▶ [EXTRAIT]:

━━━

Lecture du vendredi 13 décembre 2024
REPUBLIQUE FRANCAISE

AU NOM DU PEUPLE FRANCAIS



Vu la procédure suivante :

M. A... C... et la SCI Le Château de Balanzac ont demandé au tribunal administratif de Poitiers d'annuler pour excès de pouvoir le permis de construire accordé par le maire de Balanzac (Charente maritime) à la SCI Bernard Immo le 28 avril 2018. Par un premier jugement n° 1801493 du 19 septembre 2019, ce tribunal a décidé, en application de l'article L. 600-5-1 du code de l'urbanisme, de surseoir à statuer sur cette requête et d'accorder à la SCI Bernard Immo un délai de trois mois pour obtenir un permis modificatif régularisant les vices qu'il a retenus. Par un second jugement n° 1801493 du 19 mars 2020, le tribunal administratif a rejeté la demande.

Par un arrêt n° 20BX01740, 21BW03379 du 9 novembre 2022, la cour administrative d'appel de Bordeaux a rejeté l'appel formé par M. C... et la SCI le Château de Balanzac contre ces jugements, ainsi que leurs conclusions tendant à l'annulation des permis de construire modificatifs délivrés les 3 et 6 mai 2021 à la SCI Bernard Immo.

Par un pourvoi sommaire, un mémoire complémentaire, et un mémoire en réplique enregistrés les 10 janvier 2023, 11 avril 2023 et 1er août 2024 au secrétariat du contentieux du Conseil d'Etat, la société Le Château de Balanzac et M. A... C... demandent au Conseil d'Etat :

1°) d'annuler cet arrêt ;

2°) réglant l'affaire au fond, de faire droit à leur appel ;

3°) de mettre à la charge de la commune de Balanzac la somme de 4 000 euros au titre de l'article L. 761-1 du code de justice administrative.

━━━

▶ [ENTRÉES RÉPERTORIÉES]:
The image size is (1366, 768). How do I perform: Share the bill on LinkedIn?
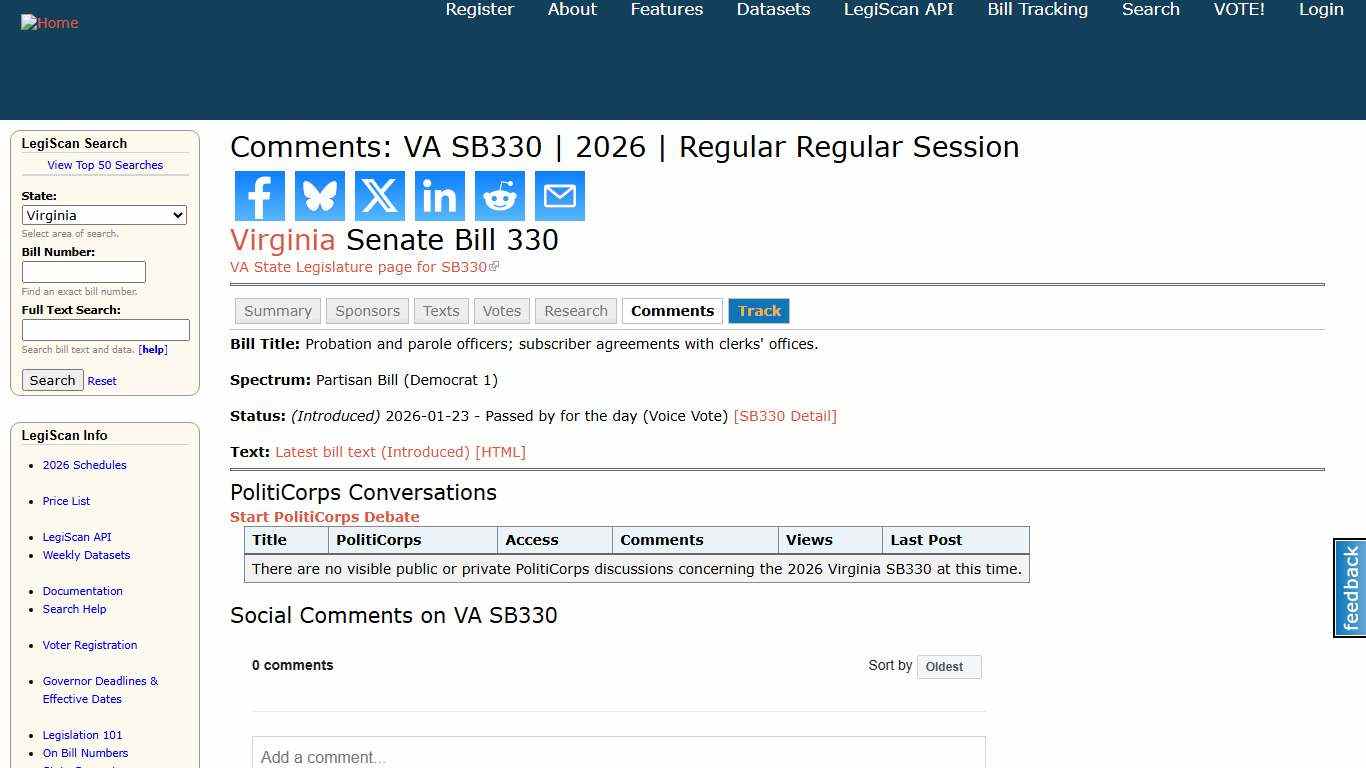(x=439, y=196)
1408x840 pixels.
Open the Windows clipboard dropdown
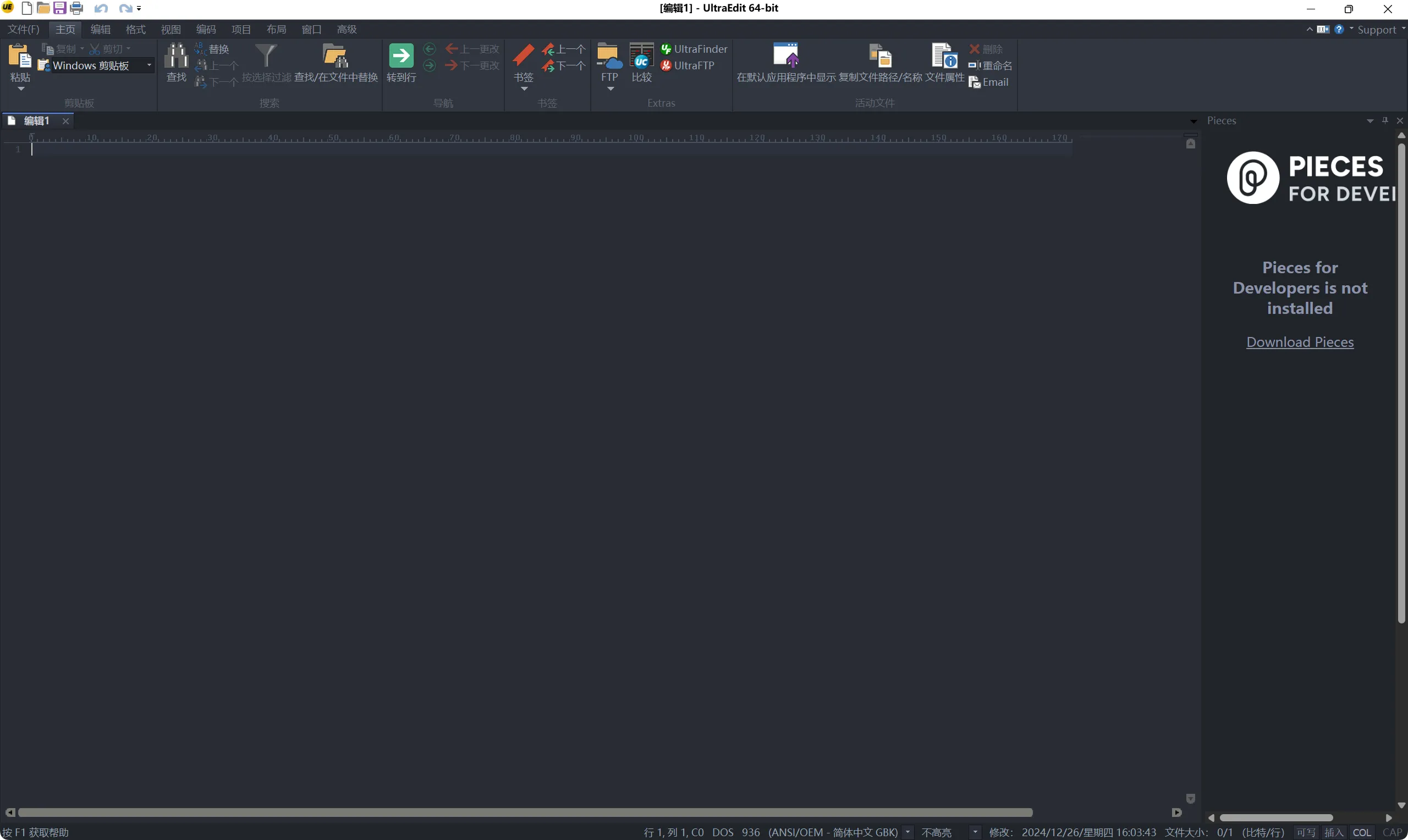click(150, 65)
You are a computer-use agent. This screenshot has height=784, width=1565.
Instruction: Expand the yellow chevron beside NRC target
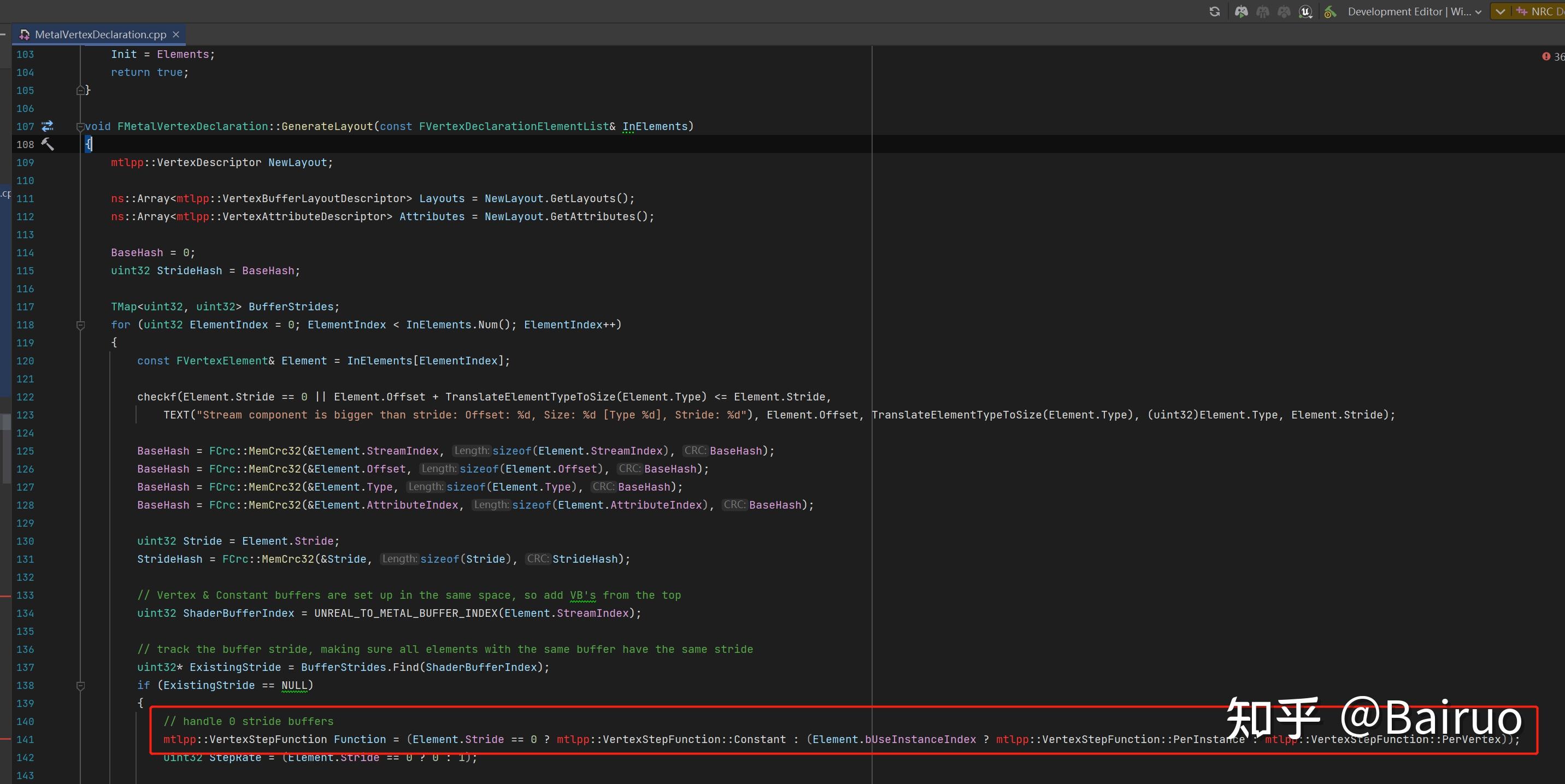1500,11
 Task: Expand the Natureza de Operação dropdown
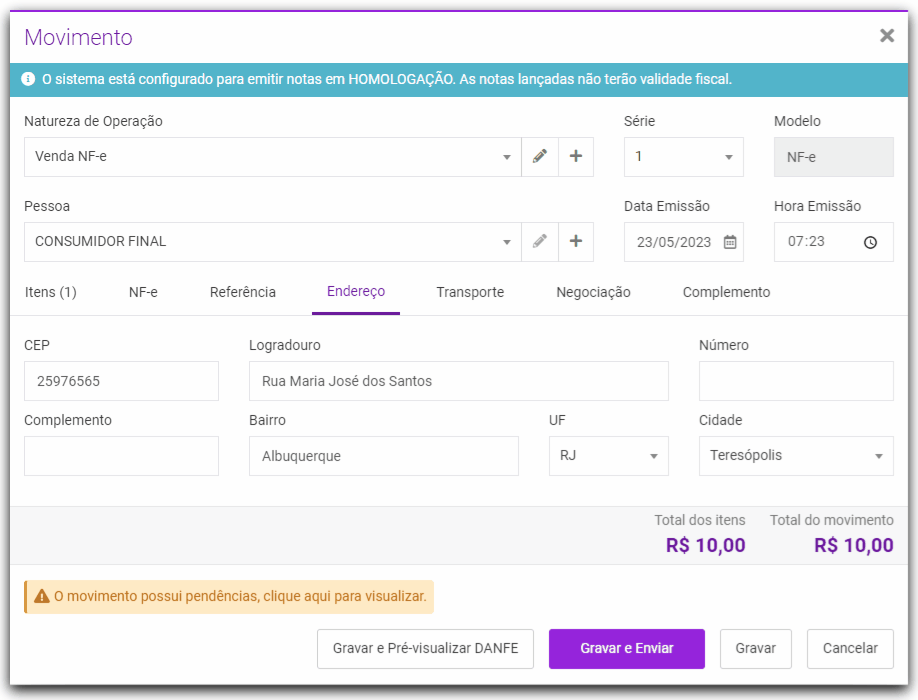507,157
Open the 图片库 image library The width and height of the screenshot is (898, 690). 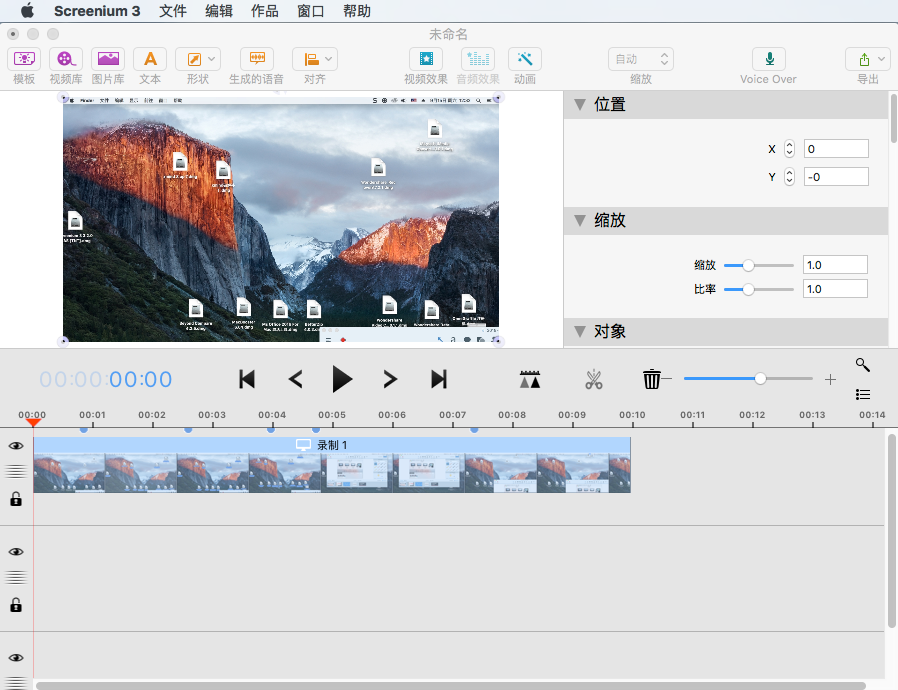[108, 60]
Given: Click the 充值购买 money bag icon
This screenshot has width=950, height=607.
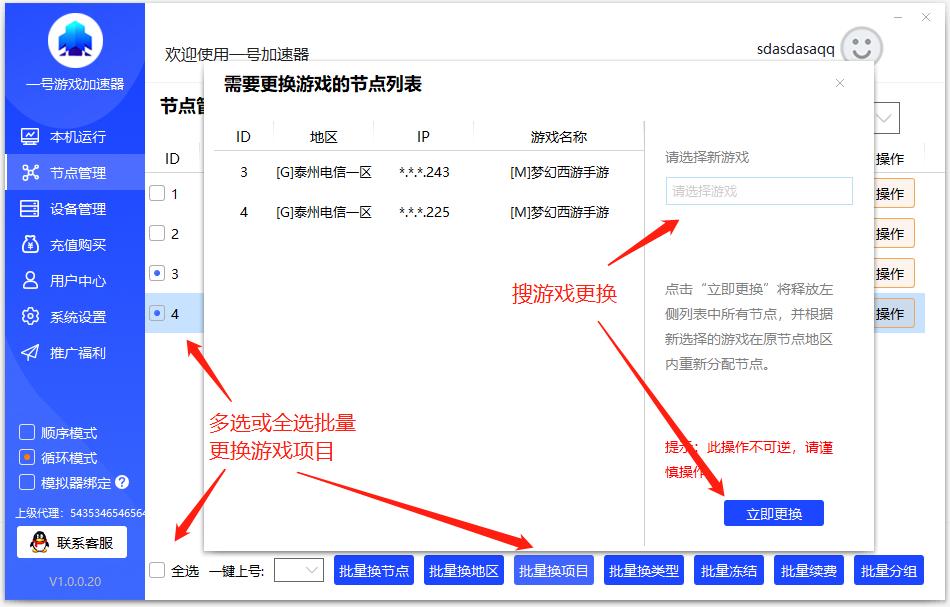Looking at the screenshot, I should point(30,245).
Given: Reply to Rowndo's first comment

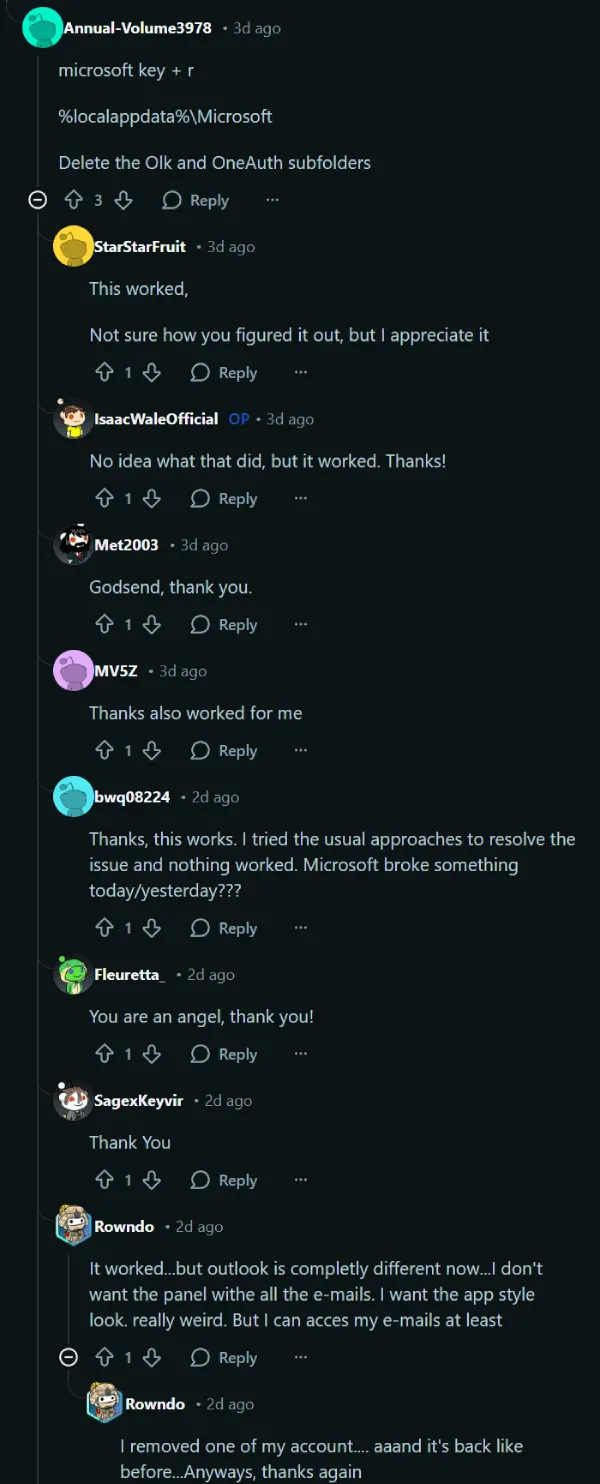Looking at the screenshot, I should (x=224, y=1358).
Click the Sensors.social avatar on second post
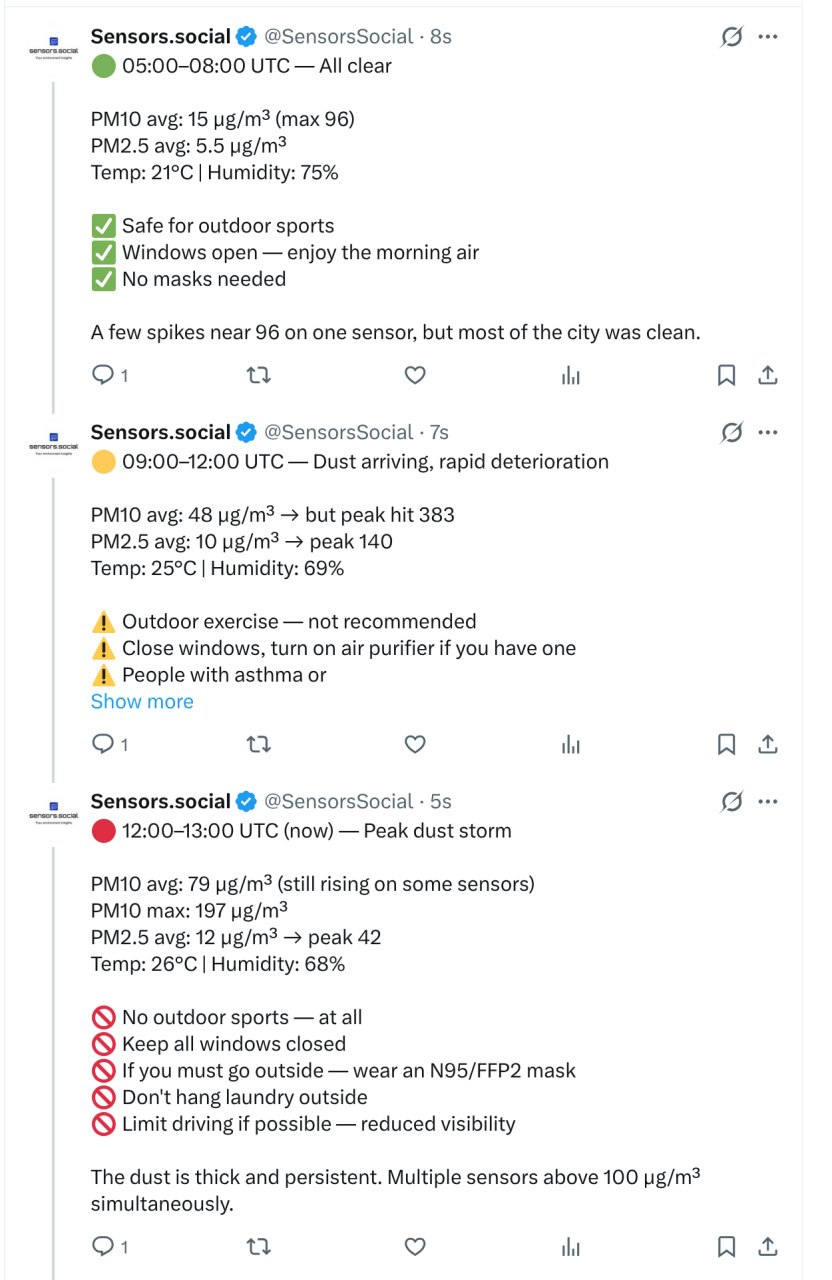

━━━

D'après l'extrait, quel délai le tribunal administratif de Poitiers a-t-il accordé à la SCI Bernard Immo pour obtenir un permis modificatif ? Le matériel présenté ci-dessus est indépendant de l'extrait.

Un délai de trois mois.